ABOUT THIS TASK
Pick out and copy every line below that has the word "will".

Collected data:
-----

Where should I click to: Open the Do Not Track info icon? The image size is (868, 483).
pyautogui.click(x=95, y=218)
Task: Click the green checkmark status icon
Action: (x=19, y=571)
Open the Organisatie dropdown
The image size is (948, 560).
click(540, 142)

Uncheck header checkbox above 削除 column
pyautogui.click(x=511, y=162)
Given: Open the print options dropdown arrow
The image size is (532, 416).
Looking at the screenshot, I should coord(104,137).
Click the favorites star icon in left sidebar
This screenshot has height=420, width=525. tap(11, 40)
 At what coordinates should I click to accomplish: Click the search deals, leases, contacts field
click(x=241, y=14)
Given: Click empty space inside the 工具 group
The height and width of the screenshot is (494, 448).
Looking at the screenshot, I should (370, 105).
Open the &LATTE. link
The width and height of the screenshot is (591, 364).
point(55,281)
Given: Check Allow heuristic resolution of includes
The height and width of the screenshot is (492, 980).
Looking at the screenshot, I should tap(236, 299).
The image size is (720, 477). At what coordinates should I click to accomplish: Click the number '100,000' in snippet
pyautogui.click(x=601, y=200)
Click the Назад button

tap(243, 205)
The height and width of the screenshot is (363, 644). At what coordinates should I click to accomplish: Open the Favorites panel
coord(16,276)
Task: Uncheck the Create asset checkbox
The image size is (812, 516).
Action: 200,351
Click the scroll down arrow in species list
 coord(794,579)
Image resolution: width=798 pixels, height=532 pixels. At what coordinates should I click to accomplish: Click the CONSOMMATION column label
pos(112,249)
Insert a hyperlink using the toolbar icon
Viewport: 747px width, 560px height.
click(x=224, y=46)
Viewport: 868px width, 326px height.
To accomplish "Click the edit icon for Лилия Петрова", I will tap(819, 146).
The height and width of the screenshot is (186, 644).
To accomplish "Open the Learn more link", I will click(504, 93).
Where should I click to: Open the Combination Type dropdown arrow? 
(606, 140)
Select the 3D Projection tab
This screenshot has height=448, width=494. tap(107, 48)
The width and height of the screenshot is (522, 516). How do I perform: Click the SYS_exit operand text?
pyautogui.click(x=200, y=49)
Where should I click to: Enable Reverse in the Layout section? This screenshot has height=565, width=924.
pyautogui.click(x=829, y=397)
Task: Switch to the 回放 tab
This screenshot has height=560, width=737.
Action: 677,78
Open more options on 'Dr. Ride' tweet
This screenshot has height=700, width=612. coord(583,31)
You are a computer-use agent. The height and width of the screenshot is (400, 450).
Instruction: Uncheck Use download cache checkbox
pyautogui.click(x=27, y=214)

-----

THE ANSWER
To accomplish "Click the edit icon for Лилия Петрова", I will tap(819, 146).
To accomplish "Open the Learn more link", I will click(504, 93).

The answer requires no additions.